* [Description of the task]: Note the line where "The height and width of the screenshot is (379, 888)." appears in the data below; write it out exactly, along with every line that comes after it to the end.

(Saved entries)
::::

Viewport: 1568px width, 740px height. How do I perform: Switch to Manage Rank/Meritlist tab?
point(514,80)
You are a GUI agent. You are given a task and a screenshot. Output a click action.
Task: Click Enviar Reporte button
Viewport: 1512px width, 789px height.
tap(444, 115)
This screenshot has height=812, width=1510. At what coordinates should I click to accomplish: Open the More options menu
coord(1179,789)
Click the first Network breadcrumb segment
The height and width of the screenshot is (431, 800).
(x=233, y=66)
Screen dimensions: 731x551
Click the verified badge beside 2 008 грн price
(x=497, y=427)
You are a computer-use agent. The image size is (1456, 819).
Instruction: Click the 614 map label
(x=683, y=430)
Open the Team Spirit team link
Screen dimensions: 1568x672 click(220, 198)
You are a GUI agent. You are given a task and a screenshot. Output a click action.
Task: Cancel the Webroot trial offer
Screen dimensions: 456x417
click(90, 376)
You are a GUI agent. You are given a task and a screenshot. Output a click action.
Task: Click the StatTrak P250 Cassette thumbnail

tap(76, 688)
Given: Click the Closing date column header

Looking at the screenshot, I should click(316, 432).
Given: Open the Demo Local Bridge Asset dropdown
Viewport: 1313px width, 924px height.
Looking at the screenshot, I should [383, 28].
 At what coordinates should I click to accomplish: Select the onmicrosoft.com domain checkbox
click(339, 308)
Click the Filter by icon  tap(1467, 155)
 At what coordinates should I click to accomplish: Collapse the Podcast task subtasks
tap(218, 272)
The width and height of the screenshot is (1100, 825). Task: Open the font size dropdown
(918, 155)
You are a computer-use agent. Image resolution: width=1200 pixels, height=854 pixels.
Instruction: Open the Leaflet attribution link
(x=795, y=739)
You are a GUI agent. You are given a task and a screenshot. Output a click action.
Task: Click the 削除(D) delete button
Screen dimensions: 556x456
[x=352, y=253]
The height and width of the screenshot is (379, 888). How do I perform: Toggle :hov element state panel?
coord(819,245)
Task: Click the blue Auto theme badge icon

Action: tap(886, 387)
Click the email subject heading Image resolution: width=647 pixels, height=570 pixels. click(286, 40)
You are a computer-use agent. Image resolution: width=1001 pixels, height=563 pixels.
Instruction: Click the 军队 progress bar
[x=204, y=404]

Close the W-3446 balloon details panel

::::

* [Output for this task]:
The height and width of the screenshot is (379, 888). How do I perform: Toggle :hov element state panel?
coord(819,245)
Task: Click the blue Auto theme badge icon

Action: tap(886, 387)
Click the email subject heading Image resolution: width=647 pixels, height=570 pixels. click(286, 40)
You are a computer-use agent. Image resolution: width=1001 pixels, height=563 pixels.
Instruction: Click the 军队 progress bar
[x=204, y=404]

Close the W-3446 balloon details panel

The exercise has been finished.